Tony

Dennis Nielson transplanted to an ultra miserabalist Hackney council estate hardly sounds like riveting entertainment, but Gerard Johnson’s deconstructionalist take on everyday serial killing manages to dig some very black laughs out of the grim setting..

tony

Tony (a perfectly odd Peter Ferdinando) is the type of strange, sad little man you often see wandering round Costcutter, replete with brown puffer coat, weird hairdo and carrier bag.

And a flat full of corpses.

He’s naturally the first suspect when a local child goes missing, and the film makes the most of the irony, Tony getting away with mutilating dozens of victims, but being hounded when he’s falsely accused of paedophilia.

There’s also a touch of urban alienation commentary here, with Tony killing so that he has someone to talk to, propping up bodies and offering them tea in front of the TV – and killing a license inspector who threatens to remove it, while the viewing choice is a selection of 80’s action movies on VHS, a quirky character attribute that shows how far the rest of the world has moved on from this sad little man.

Johnson capably chronicles some of London’s more dead-end areas, with bit parts for the full range of Chavish street life, and tension is kept high as Tony lets plenty of possible victims go, leaving you completely in the dark as to who will be attending a ghoulish night in next, while there’s some great moments of hard-to-watch mundanity – A gay clubber offering sex in exchange for a bed gets a hammer to the forehead when his lame conversation runs out – as he routinely disposes of the bodies of people no one cares about.

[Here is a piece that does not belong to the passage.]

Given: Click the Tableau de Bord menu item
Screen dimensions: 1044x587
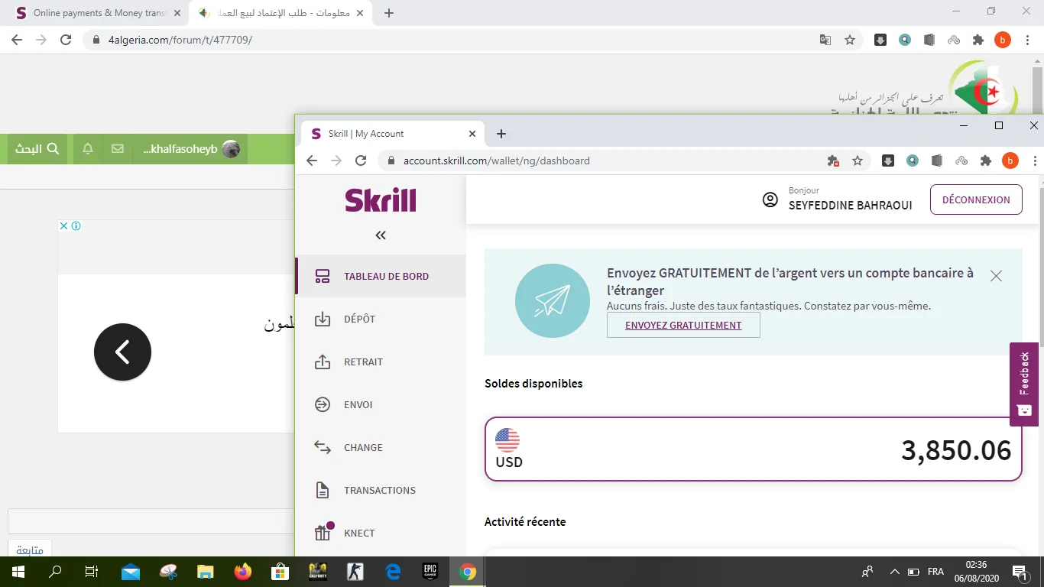Looking at the screenshot, I should click(386, 277).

The setting is surprisingly realistic given the possibility for melodrama here that brings Mike Leigh to mind, and the whole movie is better for it, uncomfortable but occasionally very amusing against the concrete estate odds. It demystifies its villain, a loner but not a mysterious one, just a boring loser with nothing better to do, Tony is a weird little gem of a movie that grips as strongly as it repels.

Trailer (IMDB)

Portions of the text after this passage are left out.